▸ **Requirement**
Return exactly and only these lines: the first of the listing through the one containing "has width=1400, height=857.".

▸ **Data for processing**
+ + + +

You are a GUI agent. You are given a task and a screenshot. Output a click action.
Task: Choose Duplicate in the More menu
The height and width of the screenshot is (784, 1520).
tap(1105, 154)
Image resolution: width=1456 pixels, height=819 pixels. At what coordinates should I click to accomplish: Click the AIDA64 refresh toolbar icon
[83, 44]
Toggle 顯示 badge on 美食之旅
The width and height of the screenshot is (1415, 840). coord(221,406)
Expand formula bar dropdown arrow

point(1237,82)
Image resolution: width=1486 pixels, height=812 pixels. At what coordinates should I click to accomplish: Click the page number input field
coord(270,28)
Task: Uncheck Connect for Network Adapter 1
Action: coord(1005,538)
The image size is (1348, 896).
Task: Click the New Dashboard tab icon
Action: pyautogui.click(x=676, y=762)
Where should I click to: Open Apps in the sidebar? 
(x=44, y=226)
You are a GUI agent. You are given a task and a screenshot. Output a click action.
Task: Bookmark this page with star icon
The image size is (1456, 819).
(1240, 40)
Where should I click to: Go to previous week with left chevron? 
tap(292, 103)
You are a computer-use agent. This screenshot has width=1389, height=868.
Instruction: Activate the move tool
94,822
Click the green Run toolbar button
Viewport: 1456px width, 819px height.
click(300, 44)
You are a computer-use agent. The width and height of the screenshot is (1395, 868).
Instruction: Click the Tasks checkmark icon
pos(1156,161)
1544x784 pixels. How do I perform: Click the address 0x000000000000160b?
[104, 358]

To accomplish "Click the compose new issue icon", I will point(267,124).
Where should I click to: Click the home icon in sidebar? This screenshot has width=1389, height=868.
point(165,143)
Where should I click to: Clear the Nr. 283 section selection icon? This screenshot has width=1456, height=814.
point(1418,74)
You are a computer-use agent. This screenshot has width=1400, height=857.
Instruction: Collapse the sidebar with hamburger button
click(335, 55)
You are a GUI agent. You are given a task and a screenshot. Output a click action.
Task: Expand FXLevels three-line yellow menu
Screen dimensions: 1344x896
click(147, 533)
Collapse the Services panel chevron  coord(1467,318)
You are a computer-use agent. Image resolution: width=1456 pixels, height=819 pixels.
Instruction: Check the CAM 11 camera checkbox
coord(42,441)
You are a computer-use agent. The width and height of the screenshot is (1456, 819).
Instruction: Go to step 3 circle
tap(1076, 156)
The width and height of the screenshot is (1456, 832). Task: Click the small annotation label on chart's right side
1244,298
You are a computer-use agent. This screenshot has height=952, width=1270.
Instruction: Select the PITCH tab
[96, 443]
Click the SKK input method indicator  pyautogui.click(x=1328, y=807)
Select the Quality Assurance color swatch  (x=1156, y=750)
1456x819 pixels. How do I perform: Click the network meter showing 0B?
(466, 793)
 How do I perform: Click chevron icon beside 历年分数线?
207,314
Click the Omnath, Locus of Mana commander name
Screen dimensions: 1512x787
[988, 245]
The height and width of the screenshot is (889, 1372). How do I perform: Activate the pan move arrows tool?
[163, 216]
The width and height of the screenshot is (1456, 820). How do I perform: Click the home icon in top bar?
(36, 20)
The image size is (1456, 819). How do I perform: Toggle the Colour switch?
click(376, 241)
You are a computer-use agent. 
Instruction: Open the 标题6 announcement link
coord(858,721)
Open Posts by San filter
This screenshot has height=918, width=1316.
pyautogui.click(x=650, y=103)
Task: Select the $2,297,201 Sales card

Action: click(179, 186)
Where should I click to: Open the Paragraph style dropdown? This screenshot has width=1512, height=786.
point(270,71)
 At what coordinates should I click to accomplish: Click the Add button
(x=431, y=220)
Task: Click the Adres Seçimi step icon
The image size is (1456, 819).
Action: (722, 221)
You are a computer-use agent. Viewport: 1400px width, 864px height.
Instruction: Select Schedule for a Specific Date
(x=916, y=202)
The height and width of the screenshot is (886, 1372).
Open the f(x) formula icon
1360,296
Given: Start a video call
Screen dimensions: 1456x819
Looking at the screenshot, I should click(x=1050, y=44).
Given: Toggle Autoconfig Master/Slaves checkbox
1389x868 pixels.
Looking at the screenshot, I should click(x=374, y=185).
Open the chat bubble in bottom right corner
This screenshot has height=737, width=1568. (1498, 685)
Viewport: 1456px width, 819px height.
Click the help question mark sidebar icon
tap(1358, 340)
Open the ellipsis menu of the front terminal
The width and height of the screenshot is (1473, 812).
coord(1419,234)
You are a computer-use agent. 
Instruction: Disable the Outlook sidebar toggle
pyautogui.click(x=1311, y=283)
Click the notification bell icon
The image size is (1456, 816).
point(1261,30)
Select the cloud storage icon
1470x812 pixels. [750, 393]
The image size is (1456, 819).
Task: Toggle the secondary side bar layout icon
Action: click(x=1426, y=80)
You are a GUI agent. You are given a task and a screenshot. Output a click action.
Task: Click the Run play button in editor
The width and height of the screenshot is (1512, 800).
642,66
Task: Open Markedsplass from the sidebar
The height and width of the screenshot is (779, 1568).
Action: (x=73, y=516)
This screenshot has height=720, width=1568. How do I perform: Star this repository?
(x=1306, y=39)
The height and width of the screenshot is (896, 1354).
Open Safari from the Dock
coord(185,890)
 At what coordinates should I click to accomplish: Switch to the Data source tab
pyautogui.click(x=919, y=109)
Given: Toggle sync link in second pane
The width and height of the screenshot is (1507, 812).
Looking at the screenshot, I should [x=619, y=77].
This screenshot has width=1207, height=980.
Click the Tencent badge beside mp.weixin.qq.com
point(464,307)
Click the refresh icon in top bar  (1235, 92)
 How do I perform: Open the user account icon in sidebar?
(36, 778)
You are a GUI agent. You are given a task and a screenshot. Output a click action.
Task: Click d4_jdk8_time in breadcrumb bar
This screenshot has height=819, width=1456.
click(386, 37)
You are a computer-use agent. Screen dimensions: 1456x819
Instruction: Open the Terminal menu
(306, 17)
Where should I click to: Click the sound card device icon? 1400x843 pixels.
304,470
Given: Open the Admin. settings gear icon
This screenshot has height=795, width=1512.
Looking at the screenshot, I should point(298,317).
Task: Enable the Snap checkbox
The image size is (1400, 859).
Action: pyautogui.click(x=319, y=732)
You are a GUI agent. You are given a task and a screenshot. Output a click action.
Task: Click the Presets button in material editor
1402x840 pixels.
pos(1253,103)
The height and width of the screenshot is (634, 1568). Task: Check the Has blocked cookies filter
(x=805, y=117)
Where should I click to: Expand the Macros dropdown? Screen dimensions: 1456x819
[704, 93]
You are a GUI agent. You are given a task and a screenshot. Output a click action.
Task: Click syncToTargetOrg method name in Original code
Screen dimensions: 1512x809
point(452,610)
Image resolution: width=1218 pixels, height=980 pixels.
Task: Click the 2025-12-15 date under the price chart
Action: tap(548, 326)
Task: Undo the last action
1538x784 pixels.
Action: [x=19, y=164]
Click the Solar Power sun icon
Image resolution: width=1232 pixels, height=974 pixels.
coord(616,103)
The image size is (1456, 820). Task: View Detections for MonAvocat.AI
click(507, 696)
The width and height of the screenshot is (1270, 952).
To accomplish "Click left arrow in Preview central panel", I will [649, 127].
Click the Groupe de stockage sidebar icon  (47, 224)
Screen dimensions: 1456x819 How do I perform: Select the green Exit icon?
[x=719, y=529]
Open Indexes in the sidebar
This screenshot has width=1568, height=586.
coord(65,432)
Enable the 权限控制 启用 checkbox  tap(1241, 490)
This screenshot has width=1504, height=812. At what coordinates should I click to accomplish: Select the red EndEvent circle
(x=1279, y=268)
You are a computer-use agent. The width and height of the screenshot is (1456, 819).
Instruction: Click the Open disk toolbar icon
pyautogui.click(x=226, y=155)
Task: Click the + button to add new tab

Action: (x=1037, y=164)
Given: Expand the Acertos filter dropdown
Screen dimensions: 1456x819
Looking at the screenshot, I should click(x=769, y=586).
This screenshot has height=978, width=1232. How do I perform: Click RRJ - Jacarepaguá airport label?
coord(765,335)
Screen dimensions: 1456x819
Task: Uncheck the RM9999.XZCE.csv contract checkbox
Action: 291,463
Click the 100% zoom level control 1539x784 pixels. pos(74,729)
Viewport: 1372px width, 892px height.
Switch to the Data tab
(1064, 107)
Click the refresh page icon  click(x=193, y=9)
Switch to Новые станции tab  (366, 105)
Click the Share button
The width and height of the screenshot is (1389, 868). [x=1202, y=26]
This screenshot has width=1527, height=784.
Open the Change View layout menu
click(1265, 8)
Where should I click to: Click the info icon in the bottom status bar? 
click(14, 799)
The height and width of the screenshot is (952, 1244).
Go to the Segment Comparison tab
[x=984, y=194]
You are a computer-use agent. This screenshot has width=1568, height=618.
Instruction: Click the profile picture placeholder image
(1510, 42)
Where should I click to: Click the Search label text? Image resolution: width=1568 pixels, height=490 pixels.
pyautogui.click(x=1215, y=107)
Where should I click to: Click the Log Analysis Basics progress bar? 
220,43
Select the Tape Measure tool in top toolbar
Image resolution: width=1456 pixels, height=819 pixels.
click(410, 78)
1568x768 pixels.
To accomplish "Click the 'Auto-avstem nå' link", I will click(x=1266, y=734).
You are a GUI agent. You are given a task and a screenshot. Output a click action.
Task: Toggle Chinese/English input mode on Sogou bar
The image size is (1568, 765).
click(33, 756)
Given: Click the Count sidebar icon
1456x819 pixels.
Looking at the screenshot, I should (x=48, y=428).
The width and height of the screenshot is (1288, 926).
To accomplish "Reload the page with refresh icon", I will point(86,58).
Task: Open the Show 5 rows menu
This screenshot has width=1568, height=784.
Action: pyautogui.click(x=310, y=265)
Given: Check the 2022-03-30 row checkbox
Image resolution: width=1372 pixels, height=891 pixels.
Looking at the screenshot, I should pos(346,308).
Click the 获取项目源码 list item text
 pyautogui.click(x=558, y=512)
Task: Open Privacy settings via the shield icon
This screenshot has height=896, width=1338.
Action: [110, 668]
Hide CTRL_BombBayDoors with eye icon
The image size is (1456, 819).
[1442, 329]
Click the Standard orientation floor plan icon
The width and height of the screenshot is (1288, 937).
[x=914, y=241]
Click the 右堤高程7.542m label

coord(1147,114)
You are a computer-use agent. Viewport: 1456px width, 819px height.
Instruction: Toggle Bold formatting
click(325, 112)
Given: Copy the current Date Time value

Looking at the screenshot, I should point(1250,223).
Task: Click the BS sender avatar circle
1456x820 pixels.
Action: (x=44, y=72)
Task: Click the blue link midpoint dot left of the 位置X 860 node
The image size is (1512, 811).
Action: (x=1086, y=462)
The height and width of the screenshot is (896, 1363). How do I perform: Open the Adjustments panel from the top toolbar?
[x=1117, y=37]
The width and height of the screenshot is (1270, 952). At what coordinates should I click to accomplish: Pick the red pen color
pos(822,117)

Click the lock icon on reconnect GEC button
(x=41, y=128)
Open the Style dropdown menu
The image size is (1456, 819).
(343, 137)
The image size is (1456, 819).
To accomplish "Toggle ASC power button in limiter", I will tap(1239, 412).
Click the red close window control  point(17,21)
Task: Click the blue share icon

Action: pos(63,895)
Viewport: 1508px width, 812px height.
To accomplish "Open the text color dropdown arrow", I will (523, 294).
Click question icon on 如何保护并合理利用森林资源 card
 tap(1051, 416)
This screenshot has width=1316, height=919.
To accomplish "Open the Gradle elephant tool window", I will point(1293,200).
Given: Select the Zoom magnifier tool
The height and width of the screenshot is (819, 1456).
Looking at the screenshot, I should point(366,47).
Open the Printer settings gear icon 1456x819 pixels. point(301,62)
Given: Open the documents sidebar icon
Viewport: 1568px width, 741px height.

+ + + +

▸ **Response to the task**
You are a GUI agent. You are given a task and a screenshot. Output a click action.
Task: Choose Duplicate in the More menu
The height and width of the screenshot is (784, 1520).
tap(1105, 154)
Image resolution: width=1456 pixels, height=819 pixels. At what coordinates should I click to accomplish: Click the AIDA64 refresh toolbar icon
[83, 44]
Toggle 顯示 badge on 美食之旅
The width and height of the screenshot is (1415, 840). coord(221,406)
Expand formula bar dropdown arrow

point(1237,82)
Image resolution: width=1486 pixels, height=812 pixels. At what coordinates should I click to accomplish: Click the page number input field
coord(270,28)
Task: Uncheck Connect for Network Adapter 1
Action: coord(1005,538)
The image size is (1348, 896).
Task: Click the New Dashboard tab icon
Action: pyautogui.click(x=676, y=762)
Where should I click to: Open Apps in the sidebar? 
(x=44, y=226)
You are a GUI agent. You are given a task and a screenshot. Output a click action.
Task: Bookmark this page with star icon
The image size is (1456, 819).
(1240, 40)
Where should I click to: Go to previous week with left chevron? 
tap(292, 103)
You are a computer-use agent. This screenshot has width=1389, height=868.
Instruction: Activate the move tool
94,822
Click the green Run toolbar button
Viewport: 1456px width, 819px height.
click(300, 44)
You are a computer-use agent. The width and height of the screenshot is (1395, 868).
Instruction: Click the Tasks checkmark icon
pos(1156,161)
1544x784 pixels. How do I perform: Click the address 0x000000000000160b?
[104, 358]

To accomplish "Click the compose new issue icon", I will point(267,124).
Where should I click to: Click the home icon in sidebar? This screenshot has width=1389, height=868.
point(165,143)
Where should I click to: Clear the Nr. 283 section selection icon? This screenshot has width=1456, height=814.
point(1418,74)
You are a computer-use agent. This screenshot has width=1400, height=857.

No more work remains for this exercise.